I have always been pampered because of being the eldest child. Currently I am studying in MBBS 2nd year. My parents love me so much that I get all things I want immediately. I am so much stubborn and grumpy since my childhood because of this pampering-I think like that. But sometimes grouchiness goes far beyond the limit that I cannot control myself-I cut my hand with blade, take soporific drug, misbehave with all people around me. I have been suffering from depression. The person I love stay in another city for the sake of study. I talk to him regularly over phone. I show anger from the very beginning of our tryst. Our relationship has crumbled only because of my ill-temperedness. During the time of quarrel, I cannot restrain myself though I can understand that my anger is uncalled-for and that he is being hurt. I feel like killing myself when I can realise that he is going away because of me.
Unwilling to publish name Comilla
Thanks for sharing your issues. It's really nice to know that you have realized the effects of your actions. You have shared two issues here. One is your parenting issues and the other one is your current relationship issues. Interestingly, both are interrelated. Many people often do self-destructive behavior and of course you should not completely blame your parents for that. It seems you have lots of pent-up emotions in you and for various reasons you couldn't express that properly in a healthy way. All these pent-up emotions are a kind of psychic energy which mounted up within you for long time. People sometimes fail to learn to cope-up with such psychic energy in a healthy way due to proper modeling, lack of knowledge or unawareness of alternatives to cope-up. If you don't know to soothe yourself in a healthy way, you are in risk to engage in self-destructive behavior. And such self-destructive behaviors are a way for them to communicate to the world unseen & previously unexpressed suffering that hasn't been dealt properly.
Many people do these behaviors have done them for years. One of the reasons they may still be struggling is that they have focused only on the behavior, rather than looked at what's underneath it. The issue is, has the pain that drives the behavior been addressed? Have you been taught other ways to cope and communicate? Have you worked on learning how to respect and love yourself? The self-harmer fights against that part of him or herself by feeling guilt, shame, and self-hatred.
In such cases, the fight originates in fear and anxiety. This might lead to depression in them. I think your relationship issue is a byproduct of your unexpressed emotions. I suggest you immediately to contact with a counseling psychologist. For this you can contact with the Eduvista team. However, till then you can take some free hand physical exercise, take a regular walk or you can play regularly some games that is a bit physically demanding.

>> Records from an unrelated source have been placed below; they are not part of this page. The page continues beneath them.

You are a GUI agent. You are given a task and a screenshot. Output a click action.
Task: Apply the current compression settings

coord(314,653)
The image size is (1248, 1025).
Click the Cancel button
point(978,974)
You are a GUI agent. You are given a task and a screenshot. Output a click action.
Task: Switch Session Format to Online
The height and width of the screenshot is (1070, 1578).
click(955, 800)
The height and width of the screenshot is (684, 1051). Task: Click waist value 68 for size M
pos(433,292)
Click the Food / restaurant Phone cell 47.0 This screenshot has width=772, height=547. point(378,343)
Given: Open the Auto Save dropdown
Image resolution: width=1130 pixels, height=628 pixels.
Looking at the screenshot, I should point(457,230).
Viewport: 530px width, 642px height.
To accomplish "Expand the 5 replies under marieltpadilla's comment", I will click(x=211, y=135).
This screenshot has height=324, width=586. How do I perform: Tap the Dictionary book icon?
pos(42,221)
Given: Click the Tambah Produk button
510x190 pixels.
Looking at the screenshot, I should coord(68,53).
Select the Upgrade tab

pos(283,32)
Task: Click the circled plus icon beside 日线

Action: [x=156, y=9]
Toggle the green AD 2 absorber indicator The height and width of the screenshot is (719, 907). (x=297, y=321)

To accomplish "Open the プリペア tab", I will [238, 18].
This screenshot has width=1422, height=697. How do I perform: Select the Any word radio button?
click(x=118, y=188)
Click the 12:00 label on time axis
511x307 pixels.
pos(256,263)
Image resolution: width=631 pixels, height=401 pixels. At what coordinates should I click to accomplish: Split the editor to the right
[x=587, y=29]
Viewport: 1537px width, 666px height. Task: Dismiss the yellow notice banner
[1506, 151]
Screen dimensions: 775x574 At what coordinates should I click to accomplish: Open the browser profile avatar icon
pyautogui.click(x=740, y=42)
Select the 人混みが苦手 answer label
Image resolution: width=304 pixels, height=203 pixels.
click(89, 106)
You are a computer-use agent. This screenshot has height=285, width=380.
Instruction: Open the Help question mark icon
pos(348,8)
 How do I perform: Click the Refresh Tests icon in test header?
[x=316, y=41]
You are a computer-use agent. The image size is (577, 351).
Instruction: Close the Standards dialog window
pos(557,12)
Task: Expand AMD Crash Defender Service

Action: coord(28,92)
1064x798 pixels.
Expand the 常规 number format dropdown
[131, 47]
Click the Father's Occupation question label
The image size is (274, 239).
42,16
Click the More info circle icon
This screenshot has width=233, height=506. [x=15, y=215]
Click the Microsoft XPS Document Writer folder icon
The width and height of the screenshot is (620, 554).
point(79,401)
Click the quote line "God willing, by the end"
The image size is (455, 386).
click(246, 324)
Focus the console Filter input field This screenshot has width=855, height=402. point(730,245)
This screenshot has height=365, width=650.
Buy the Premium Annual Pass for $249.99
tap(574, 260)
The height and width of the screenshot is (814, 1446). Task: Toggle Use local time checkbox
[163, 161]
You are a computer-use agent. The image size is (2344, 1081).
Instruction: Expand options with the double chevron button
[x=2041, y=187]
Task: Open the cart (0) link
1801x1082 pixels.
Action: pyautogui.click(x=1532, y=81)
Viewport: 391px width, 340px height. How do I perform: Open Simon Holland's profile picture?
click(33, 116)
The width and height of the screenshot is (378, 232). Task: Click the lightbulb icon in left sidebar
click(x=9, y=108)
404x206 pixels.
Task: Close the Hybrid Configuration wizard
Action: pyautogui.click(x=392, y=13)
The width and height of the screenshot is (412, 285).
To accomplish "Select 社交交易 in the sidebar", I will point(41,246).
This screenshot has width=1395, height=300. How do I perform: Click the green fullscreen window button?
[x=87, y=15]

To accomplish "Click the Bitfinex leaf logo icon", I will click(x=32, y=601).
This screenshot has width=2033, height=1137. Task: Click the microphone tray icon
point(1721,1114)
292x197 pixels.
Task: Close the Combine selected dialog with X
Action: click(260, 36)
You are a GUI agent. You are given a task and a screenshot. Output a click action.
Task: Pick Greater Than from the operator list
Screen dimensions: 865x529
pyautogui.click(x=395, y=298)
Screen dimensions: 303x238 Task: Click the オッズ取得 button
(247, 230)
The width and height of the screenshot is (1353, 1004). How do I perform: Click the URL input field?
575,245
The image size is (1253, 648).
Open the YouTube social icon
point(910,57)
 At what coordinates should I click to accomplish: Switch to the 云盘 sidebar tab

I had fallen in love with a girl I had been teaching two years ago. But somehow her family came to know about our affair and stopped the tuition. Nonetheless I met with the girl. So at a point, they sent the girl to her maternal uncle's home to stop our rendezvous. But after a few days, they brought her back and I continued to contact her. A few days ago, she stopped contacting me. I tried hard to contact her but I failed. I love her so much that I cannot express it in words. I want to get her as my life partner. She is 16 years old. Please tell me, what can I do now?
Dear Zakir, I completely understand your feelings for your beloved ones. However, the way you want to get her is not really admiring. She is 16 years now. This means you started tutoring her at the age of 14. You know this is such a crucial developmental stage for a teenager. At this time lots of physical changes occurs in their physique and psyche. Your affair at that time is really an immature one. Believe me, every parent in our socio-cultural context desires to handover their beloved daughter to a good, well-established, and well-educated person. You can understand that now they are not really ready to accept you. Moreover, they are feeling insecure of you. Their family is in a state of anxiety due to this immature relationship. If you really love her you should prepare yourself first. Get yourself well-educated & well-established. Then proceed in proper way. If your love still persists you will surely get her. And keep in mind, life is beautiful and full of alternatives. Best of luck!